Then there is also the little chrysler rampage truck, which is actually really cool, and of course the subaru's brat.


----------



## electronmonk (Oct 30, 2014)

That is vary cool looking, and not one that I knew of before.

I had a mechanic that had a BRAT, and have seen a few around here. There are also a few of the Rabbits for sale in the local online classifieds.

Thanks again


----------



## electronmonk (Oct 30, 2014)

Another week come and gone, but not much progress made. (Overtime and working around the house are a bit more important at the moment)

What I have found out is that a) you do not need an autoclave to make structural carbon fiber parts (aerospace companies are relying less on them)
b) my wife thinks my hobbies are a bit weird
c) that we had an EV in the mid-1990s that was able to do almost 400 miles on a single charge using NiMH batteries

Also, a side note: if I ever post something and the letter "m" is missing, it's because that key doesn't work the best on my laptop.....


----------



## electronmonk (Oct 30, 2014)

Another choice I'll have to make at some point is if I build an EV that's only used in warmer weather or take on the challenge of designing in features that will allow it to be used year round.

This is on the front of my mind since the highs have been around or below freezing (32F/0C) all week and it's just the start of winter weather here. The coldest that I usually have to deal with is 0F/-17C.

Now to keep writing ideas and bad drawings in my notebook....


----------



## electronmonk (Oct 30, 2014)

Working on the roadster design right now and still trying to figure out how to get what's in my head into Inventor Fusion so that I can model it.

Since Thanksgiving is this week, I likely won't get much done, but my design has simplified into a reverse trike layout likely using the front end of a Miata and a single swing arm for the rear similar to a Ducati or Honda Goldwing.

So far I've learned a lot more about how cars go together and that I can't draw curved lines very well.


----------



## Sethzor (Sep 22, 2014)

If you need help modeling parts or a body let me know I can take your sketch and model it in SolidWorks.


----------



## Duncan (Dec 8, 2008)

Hi
I had a look at a tadpole trike - but I decided to go for 4 wheels

The single wheel at the back does not save you much at all compared to a std diff and rear end


----------



## electronmonk (Oct 30, 2014)

Thanks for the offer Sethzor, even if I don't take you up on it, I still will have questions to ask.

I'll take that into consideration Duncan.
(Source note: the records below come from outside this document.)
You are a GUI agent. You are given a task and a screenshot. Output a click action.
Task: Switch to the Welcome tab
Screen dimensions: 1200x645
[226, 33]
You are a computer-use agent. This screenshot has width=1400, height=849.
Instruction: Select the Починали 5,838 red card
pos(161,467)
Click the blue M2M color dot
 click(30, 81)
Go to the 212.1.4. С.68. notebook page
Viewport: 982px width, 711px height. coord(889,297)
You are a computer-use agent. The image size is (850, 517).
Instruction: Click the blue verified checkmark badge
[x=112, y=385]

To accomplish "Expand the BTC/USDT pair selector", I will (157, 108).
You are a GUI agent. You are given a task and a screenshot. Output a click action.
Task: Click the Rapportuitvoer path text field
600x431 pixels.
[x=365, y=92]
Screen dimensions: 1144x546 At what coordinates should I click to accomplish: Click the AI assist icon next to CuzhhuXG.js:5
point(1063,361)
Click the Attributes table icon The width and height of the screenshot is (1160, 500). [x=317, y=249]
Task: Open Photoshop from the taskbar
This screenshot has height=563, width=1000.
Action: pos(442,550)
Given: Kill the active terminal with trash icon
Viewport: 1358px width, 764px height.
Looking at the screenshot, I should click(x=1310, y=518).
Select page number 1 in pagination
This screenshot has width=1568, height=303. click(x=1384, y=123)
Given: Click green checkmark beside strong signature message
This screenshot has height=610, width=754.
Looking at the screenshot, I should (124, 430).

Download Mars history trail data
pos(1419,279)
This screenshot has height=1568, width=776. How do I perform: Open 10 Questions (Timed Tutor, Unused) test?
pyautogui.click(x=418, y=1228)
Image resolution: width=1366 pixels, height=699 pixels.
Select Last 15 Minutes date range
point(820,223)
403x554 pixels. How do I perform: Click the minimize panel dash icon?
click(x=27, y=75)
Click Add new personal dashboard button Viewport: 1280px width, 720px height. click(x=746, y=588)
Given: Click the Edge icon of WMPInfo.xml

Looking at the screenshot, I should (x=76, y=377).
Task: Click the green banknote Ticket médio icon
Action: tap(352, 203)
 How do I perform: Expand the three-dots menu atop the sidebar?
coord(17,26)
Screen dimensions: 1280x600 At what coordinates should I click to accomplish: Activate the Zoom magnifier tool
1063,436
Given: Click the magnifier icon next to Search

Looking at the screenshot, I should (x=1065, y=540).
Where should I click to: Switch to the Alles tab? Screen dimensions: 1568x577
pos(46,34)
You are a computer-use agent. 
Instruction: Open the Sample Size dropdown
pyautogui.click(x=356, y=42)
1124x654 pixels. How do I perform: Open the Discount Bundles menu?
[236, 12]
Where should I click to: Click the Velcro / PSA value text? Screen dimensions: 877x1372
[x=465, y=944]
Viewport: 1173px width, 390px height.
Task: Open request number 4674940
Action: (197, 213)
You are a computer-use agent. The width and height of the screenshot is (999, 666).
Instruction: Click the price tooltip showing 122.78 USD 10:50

I've seen the build you have on here and am impressed with how it turned out. I'm still quite a ways out from putting anything together, so it's mostly trying out different ideas on paper right now. With the trike vs 4 wheels, it was more of a style preference than trying to reduce the amount of energy it needs.

Again, thanks for the help and advice!


----------



## electronmonk (Oct 30, 2014)

It's been a while, and things are settling down around the house. I'm finally able to use my part of the spare bedroom as a workspace/computer room, so I'll be able to work more on the design in SolidWorks (finally was able to get a copy after some convincing of my wife).
I'm currently working out the extra capacity that I'll need for winter driving based on an hour commute both ways, which works out to around 6kWh accounting for losses and whatnot.
Also, while I am still considering a 3-wheel design, I can see the practicality of a 4 wheel, dual motor AWD setup, which is about what I was originally coming up with as a design. Thankfully, none of the work that I've done on paper is a was since I can easily adapt the three wheel to a 4 wheel version (I hadn't gone as far as where to mount the suspension or axles yet). This also means that I wouldn't have to have the motorcycle endorsement on my license to drive it (as required in the states that I looked at).
Now that I have all that done comes thoughts about the motors to use. I have always planned on using an AC motor from HPEV, and am going back and forth between a 96V and a 144V system. I am looking at the continuous ratings of both the motors and associated controllers to pick which one I'll finally go with (opinions/experienced advice is very welcomed). As with many people I've seen on here, I am having the AC-35 vs AC5X debate. If I was running a single motor, it would be either the AC-50 or AC-51 hands down, but I keep going around in my head since both are fairly close in size, and have very similar continuous ratings.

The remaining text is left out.